No-sweat Romney turns up the heat in Wisconsin

Tue, Jun 19, 2012, 01:00

   

With Obama away at the G20 summit, his Republican rival has gone on the offensive, visiting several towns on a bus tour and claiming he will win Wisconsin, writes LARA MARLOWEin Janesville, Wisconsin

MITT ROMNEY laid claim to Wisconsin yesterday, 13 days after Republican governor Scott Walker triumphed over the Democrats and labour activists who tried to recall him for ending the right of public-sector unions to negotiate their contracts.

US president Barack Obama took Wisconsin by 14 percentage points in 2008. The midwestern state has voted Democratic in the last five presidential elections, and was not even considered a swing state until Walker’s victory.

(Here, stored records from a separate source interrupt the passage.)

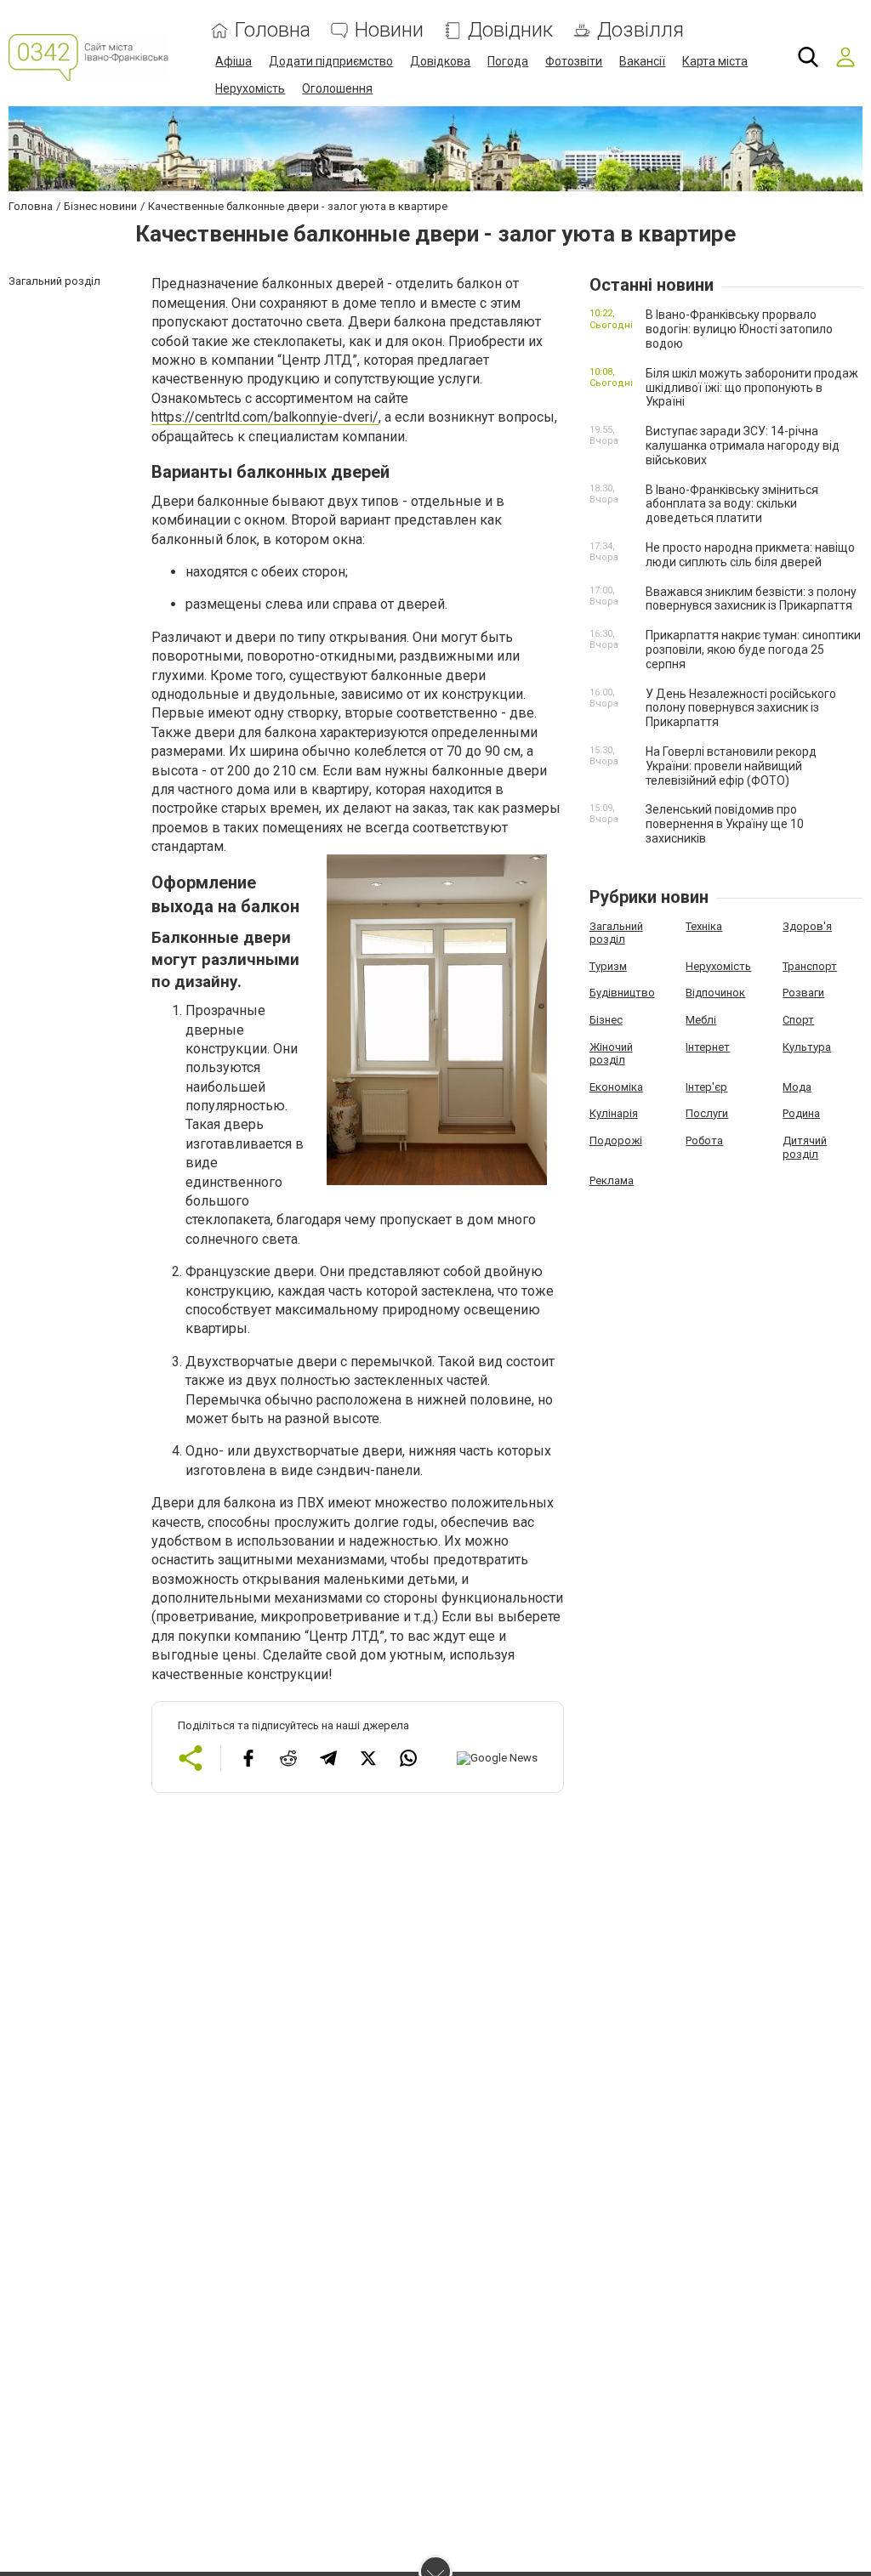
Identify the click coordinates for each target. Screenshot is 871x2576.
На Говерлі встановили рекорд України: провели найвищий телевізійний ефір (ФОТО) (731, 766)
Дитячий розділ (805, 1147)
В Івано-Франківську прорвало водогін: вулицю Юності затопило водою (739, 329)
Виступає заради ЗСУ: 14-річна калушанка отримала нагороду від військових (743, 445)
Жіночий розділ (611, 1054)
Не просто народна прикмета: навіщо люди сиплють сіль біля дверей (750, 555)
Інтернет (708, 1047)
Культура (807, 1047)
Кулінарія (613, 1113)
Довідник (510, 30)
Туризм (608, 966)
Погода (507, 61)
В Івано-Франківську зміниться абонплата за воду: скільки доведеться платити (732, 504)
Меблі (701, 1019)
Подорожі (615, 1140)
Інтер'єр (706, 1087)
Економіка (616, 1087)
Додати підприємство (331, 61)
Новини (389, 30)
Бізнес (606, 1019)
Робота (704, 1140)
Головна (272, 30)
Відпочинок (715, 992)
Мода (797, 1087)
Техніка (704, 926)
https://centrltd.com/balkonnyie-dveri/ (265, 417)
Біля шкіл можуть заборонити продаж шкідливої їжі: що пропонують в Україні (752, 387)
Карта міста (715, 61)
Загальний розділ (616, 933)
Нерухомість (250, 88)
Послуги (707, 1113)
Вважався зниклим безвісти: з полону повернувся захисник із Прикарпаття (751, 599)
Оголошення (337, 88)
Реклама (611, 1180)
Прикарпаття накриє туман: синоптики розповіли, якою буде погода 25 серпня (753, 649)
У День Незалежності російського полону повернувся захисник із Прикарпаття (741, 708)
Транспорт (810, 966)
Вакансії (642, 61)
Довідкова (440, 61)
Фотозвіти (573, 61)
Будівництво (622, 992)
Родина (801, 1113)
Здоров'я (807, 926)
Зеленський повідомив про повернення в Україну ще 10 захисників (725, 824)
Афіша (233, 61)
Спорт (798, 1019)
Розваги (803, 992)
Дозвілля (640, 30)
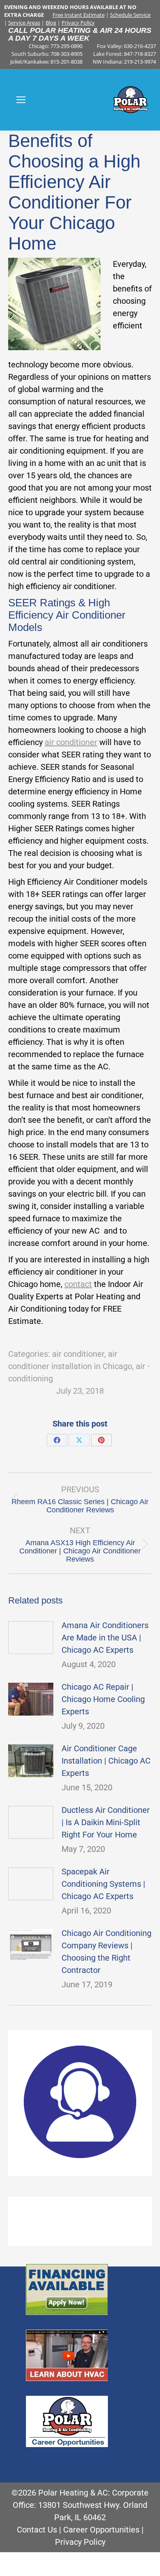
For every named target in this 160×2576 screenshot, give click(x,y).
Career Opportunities (101, 2530)
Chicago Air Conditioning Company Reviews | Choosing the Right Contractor (106, 1951)
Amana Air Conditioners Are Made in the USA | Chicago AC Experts (105, 1637)
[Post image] (30, 1637)
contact (78, 1284)
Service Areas (24, 22)
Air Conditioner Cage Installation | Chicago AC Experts (106, 1760)
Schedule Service (130, 14)
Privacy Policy (78, 22)
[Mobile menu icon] (21, 99)
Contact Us (37, 2530)
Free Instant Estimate (79, 14)
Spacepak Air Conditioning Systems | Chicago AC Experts (103, 1884)
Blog (51, 22)
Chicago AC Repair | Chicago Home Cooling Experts (103, 1699)
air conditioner (71, 742)
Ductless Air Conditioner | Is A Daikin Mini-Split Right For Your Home (106, 1822)
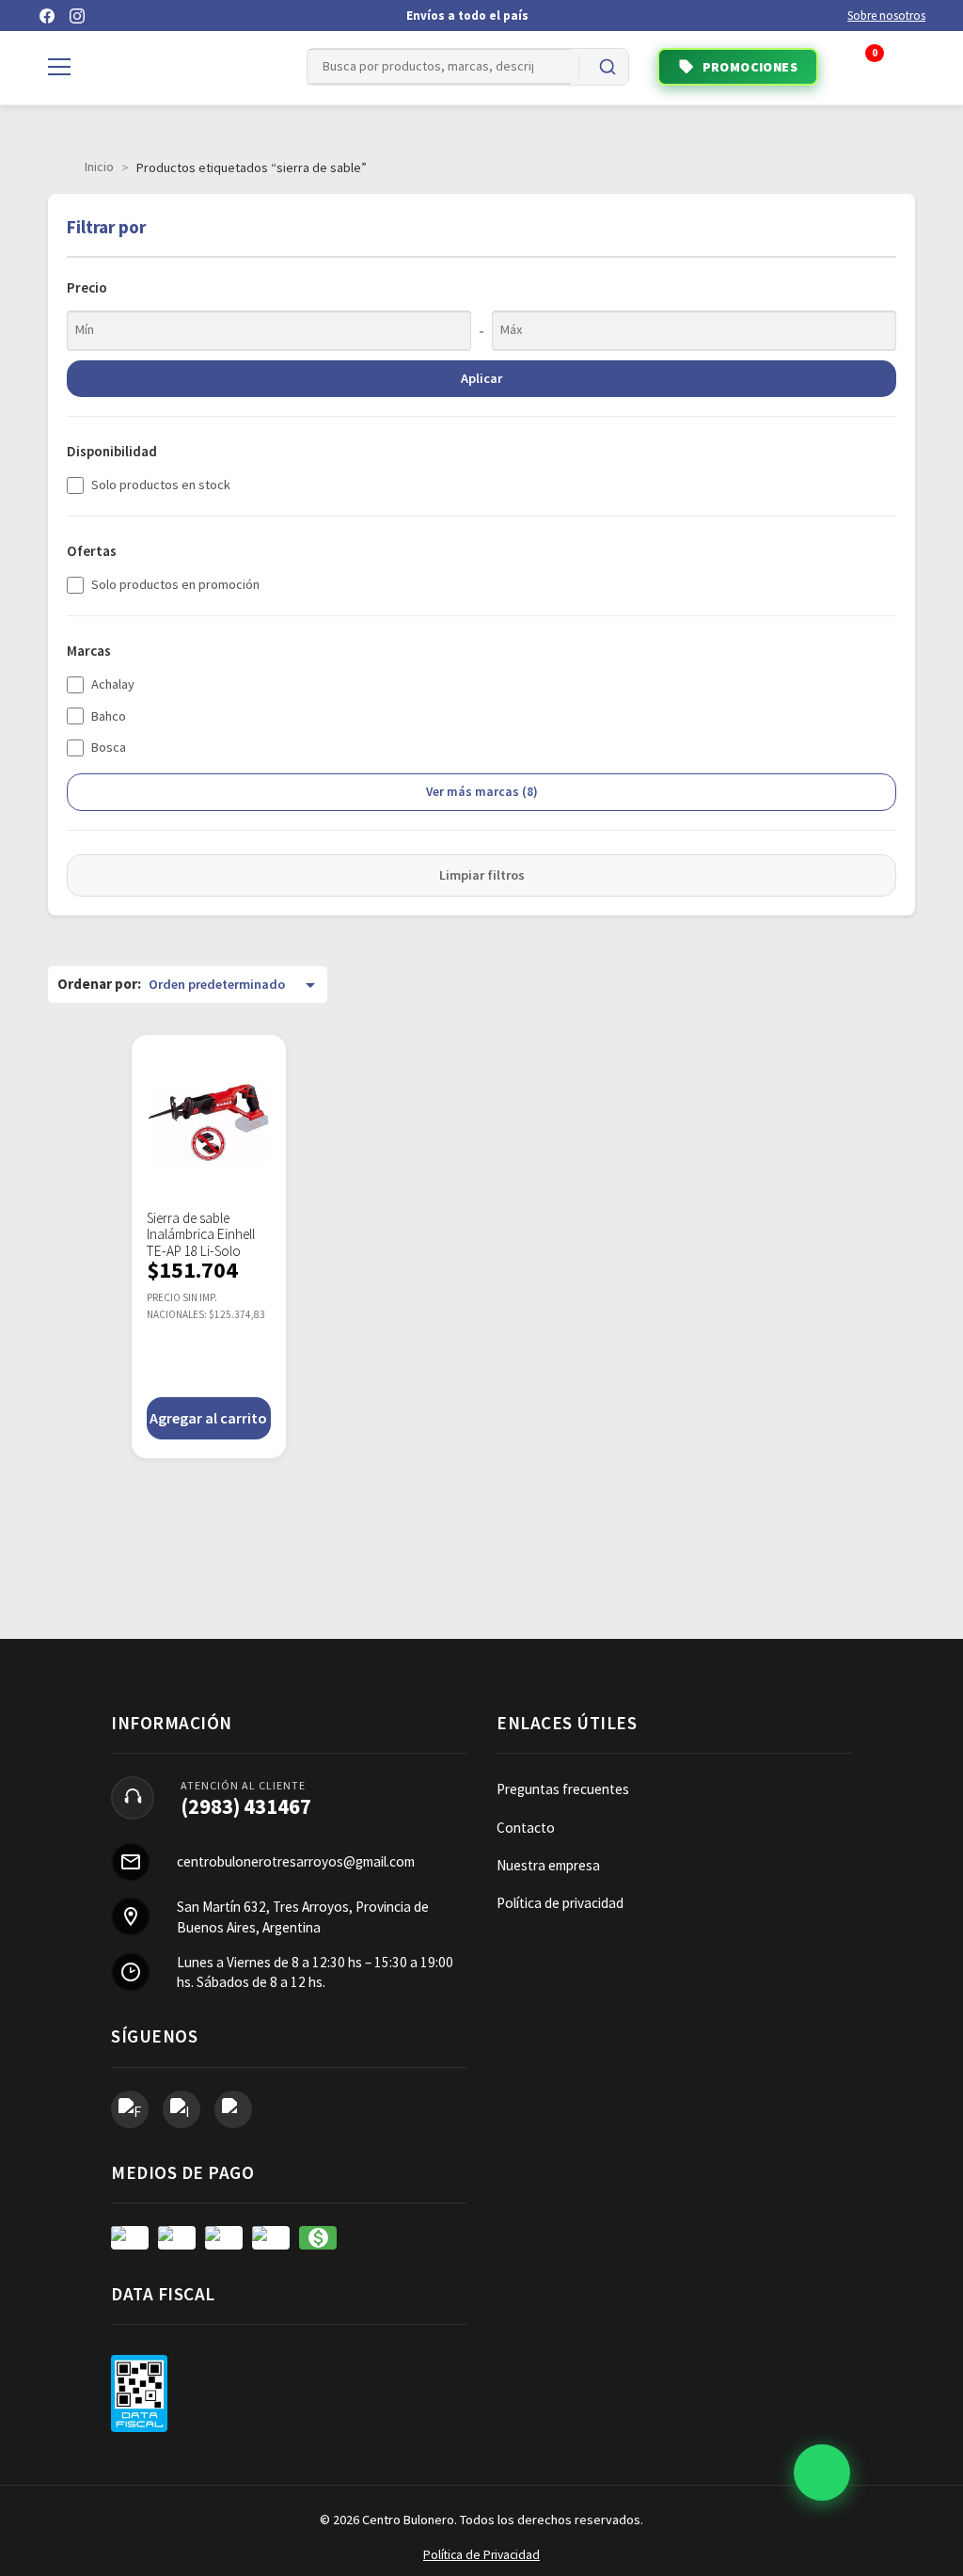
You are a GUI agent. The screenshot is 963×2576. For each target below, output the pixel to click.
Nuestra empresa (548, 1865)
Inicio (99, 166)
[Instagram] (77, 16)
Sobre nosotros (886, 16)
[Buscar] (607, 67)
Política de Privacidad (481, 2555)
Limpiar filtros (482, 875)
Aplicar (481, 378)
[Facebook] (47, 16)
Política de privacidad (560, 1903)
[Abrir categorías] (59, 66)
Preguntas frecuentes (563, 1789)
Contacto (526, 1828)
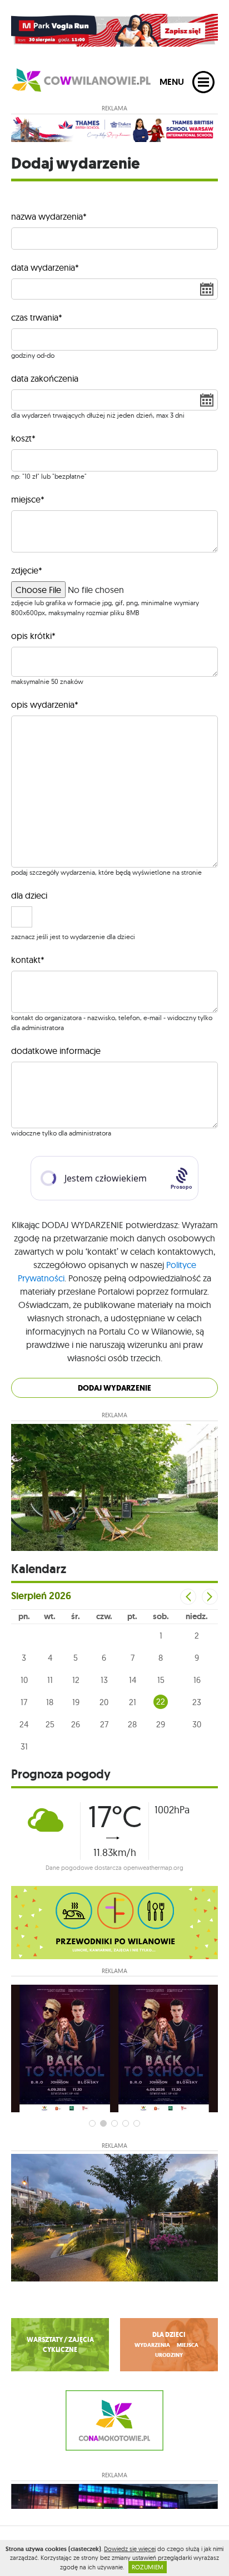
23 (196, 1702)
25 (50, 1724)
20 (103, 1702)
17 (24, 1702)
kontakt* (27, 959)
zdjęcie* (26, 570)
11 (50, 1680)
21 (132, 1702)
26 (75, 1724)
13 (104, 1680)
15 (161, 1680)
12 (75, 1680)
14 (132, 1680)
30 (196, 1724)
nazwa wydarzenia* (49, 216)
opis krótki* (33, 635)
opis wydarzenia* (44, 704)
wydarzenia (152, 2345)
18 (49, 1702)
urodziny (169, 2355)
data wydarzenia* (45, 267)
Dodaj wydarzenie (114, 1388)
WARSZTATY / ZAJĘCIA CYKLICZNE (60, 2344)
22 (160, 1701)
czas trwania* (36, 317)
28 (132, 1724)
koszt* (23, 438)
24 (23, 1724)
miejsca (187, 2345)
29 (160, 1724)
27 (104, 1724)
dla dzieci (29, 895)
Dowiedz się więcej (130, 2549)
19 (75, 1702)
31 (24, 1746)
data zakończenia (44, 378)
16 (197, 1680)
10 (24, 1680)
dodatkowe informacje (56, 1050)
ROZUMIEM (147, 2567)
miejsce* (27, 499)
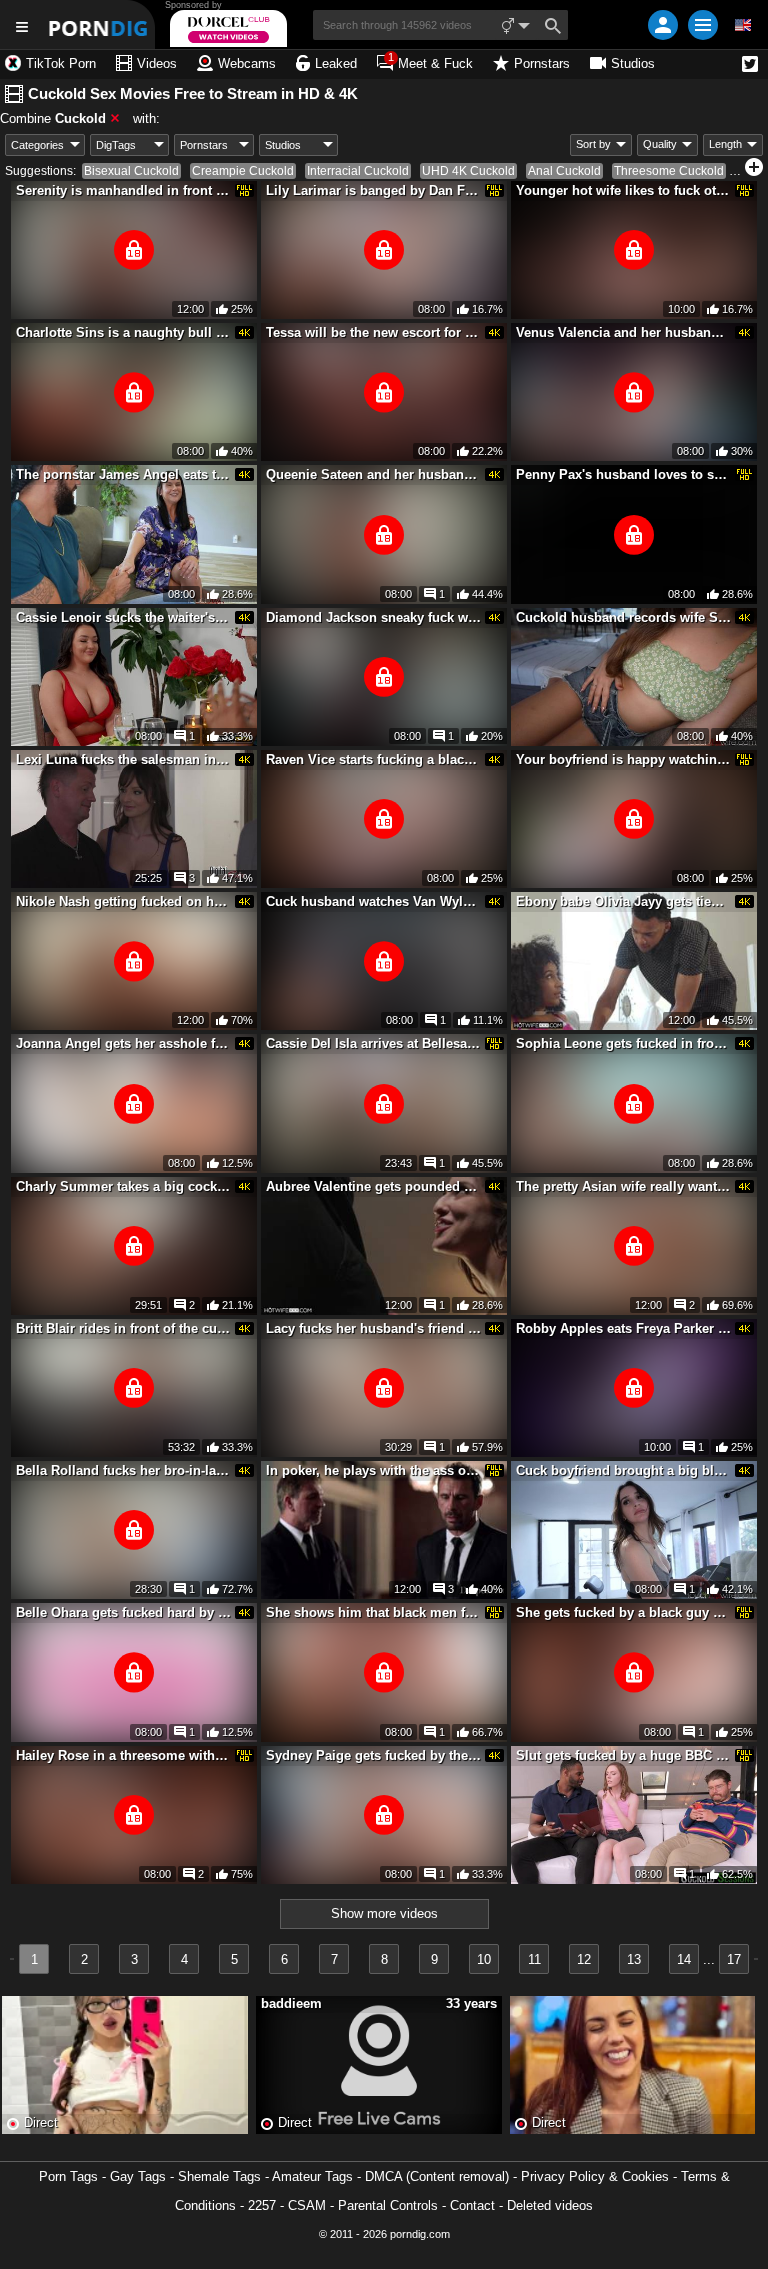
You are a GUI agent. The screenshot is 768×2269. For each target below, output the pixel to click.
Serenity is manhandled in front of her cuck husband (124, 190)
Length (725, 144)
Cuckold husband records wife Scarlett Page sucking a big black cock (624, 617)
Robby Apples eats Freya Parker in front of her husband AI (624, 1328)
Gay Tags (138, 2176)
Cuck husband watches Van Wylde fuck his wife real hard (374, 901)
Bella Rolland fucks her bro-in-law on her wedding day (124, 1470)
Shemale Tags (219, 2176)
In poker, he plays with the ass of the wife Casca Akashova (374, 1470)
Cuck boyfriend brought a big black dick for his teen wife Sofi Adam (624, 1470)
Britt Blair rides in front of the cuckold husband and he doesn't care (124, 1328)
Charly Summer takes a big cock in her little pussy (124, 1186)
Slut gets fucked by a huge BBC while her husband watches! (624, 1755)
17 (734, 1959)
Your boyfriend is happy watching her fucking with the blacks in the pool (624, 759)
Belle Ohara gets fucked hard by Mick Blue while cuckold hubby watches (124, 1612)
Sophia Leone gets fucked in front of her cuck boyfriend (624, 1043)
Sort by (593, 144)
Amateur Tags (312, 2176)
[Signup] (663, 25)
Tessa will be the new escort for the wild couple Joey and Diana (374, 332)
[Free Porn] (99, 24)
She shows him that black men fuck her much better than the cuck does (374, 1612)
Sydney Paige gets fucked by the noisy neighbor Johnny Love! (374, 1755)
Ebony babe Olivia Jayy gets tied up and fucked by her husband (624, 901)
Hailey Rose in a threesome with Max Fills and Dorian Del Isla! (124, 1755)
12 (584, 1959)
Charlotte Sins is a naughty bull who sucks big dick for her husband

“President Obama had just put Wisconsin in his column,” the Republican candidate told hundreds of supporters at a rally in the Monterey Mills textile factory. “But you know what? We’re going to win Wisconsin. We are going to get to the White House.”

Obama has endured a series of setbacks in recent weeks, and had to attend the G20 summit in Mexico, so it was a good time for Romney to go on the offensive, visiting small towns in New Hampshire, Pennsylvania, Ohio, Wisconsin, Iowa and Michigan – all states that Obama won in 2008 – on an old-fashioned bus tour that will end tonight.

Janesville, population 60,000, provided the perfect backdrop for Romney’s theme that Obama has thwarted economic recovery. The General Motors lorry factory shut down in 2009 and moved to Mexico, taking 4,700 jobs. Residents say crime and drug abuse have exploded.

Janesville’s favourite son, congressman Paul Ryan, author of the controversial Ryan plan which would lower taxes by shredding the US’s social safety net, accompanied Romney.

Ryan’s family emigrated to Wisconsin during the Famine, and own large tracts of farmland around Janesville.

June 5th – the day Walker rebuffed the attempted recall – was the precursor to November 6th, the presidential election, Ryan said. “We, along with a handful of other states, will determine the future of this country . . . We want a safety net that gets people back on their feet; not a hammock that lulls them into complacency.”

Romney is vetting potential running mates on the bus tour. Ryan and Walker have been mentioned as possible choices, and Walker, too, spoke at yesterday’s rally. He is Wisconsin’s 45th governor, Walker noted. Romney will be the US’s 45th president, he predicted.

Walker shared Ryan’s obsession with ending what they see as the freeloading fostered by Democrats. “We need a leader who understands that success is not determined by how many people depend on government,” Walker said.

Women fanned themselves with campaign pamphlets inside the sweltering factory. Ryan wiped his face with a handkerchief. Perspiration stained the shirts of his Republican cohorts, but Romney, immaculate in his jeans and white shirt, didn’t sweat. He noticed water dripping from the ceiling and drew hearty laughter from the crowd – a rare feat for Romney – when he said: “It’s so hot in here the building is sweating.”